BEGIN

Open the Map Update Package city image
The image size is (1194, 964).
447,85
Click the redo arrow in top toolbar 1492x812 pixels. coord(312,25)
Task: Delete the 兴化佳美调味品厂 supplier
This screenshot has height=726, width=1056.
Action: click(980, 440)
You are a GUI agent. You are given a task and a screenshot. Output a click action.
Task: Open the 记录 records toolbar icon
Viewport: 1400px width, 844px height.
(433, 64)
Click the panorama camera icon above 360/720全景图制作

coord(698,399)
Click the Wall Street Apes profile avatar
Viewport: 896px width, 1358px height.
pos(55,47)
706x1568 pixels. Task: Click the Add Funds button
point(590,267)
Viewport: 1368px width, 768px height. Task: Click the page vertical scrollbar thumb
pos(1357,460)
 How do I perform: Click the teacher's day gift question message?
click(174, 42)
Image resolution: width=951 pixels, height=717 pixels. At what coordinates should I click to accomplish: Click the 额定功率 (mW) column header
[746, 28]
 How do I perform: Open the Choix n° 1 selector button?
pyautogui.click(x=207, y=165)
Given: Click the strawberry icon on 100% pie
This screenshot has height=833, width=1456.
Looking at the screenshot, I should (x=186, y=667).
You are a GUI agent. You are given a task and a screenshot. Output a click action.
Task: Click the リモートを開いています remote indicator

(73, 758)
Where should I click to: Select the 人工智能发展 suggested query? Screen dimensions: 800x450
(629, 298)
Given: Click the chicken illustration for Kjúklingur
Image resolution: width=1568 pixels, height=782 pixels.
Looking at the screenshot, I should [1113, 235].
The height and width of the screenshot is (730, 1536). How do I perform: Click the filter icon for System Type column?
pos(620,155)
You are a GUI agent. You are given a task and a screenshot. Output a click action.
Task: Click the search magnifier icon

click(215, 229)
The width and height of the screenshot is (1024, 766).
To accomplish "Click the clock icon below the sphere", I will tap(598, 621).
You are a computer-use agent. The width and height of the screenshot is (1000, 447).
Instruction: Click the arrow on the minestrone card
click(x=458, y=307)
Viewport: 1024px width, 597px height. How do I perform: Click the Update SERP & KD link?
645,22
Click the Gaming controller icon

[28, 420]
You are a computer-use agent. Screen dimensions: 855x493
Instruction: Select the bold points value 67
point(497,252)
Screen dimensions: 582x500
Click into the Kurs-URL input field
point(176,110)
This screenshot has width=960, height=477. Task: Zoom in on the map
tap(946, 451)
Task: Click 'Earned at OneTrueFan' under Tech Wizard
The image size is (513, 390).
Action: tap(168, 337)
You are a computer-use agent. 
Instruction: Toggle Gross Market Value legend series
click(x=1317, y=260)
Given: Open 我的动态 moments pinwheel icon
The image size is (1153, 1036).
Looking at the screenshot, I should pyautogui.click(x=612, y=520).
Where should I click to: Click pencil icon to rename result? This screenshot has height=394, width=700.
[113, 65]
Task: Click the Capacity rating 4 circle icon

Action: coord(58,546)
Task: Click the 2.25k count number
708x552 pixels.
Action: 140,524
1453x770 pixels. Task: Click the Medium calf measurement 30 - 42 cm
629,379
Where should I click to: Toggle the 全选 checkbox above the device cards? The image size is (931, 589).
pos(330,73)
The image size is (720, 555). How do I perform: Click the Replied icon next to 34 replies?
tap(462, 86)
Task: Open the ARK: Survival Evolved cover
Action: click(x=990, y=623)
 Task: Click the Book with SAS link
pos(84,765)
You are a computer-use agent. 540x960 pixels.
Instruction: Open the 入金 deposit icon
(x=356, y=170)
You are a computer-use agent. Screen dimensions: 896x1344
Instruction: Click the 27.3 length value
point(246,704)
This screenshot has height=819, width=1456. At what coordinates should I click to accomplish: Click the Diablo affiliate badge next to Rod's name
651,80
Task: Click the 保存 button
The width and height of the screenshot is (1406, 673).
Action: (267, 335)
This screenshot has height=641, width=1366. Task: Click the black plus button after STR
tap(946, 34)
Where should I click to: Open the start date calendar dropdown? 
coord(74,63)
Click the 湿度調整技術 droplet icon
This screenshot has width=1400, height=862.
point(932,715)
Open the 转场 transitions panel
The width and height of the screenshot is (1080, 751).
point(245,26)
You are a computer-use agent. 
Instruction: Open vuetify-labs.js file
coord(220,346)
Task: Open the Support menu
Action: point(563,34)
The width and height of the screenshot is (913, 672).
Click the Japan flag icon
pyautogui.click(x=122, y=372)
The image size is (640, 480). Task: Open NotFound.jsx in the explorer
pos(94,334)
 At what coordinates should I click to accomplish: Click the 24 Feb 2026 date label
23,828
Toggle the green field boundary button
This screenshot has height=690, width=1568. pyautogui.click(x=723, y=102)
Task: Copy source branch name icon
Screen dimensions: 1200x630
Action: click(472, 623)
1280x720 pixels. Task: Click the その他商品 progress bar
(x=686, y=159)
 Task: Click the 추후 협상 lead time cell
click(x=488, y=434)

END

**WORK ITEM**
Check each line above for the string "computer" and report how many lines have it, giving only the number.

**REPLY TO THE EXERCISE**
6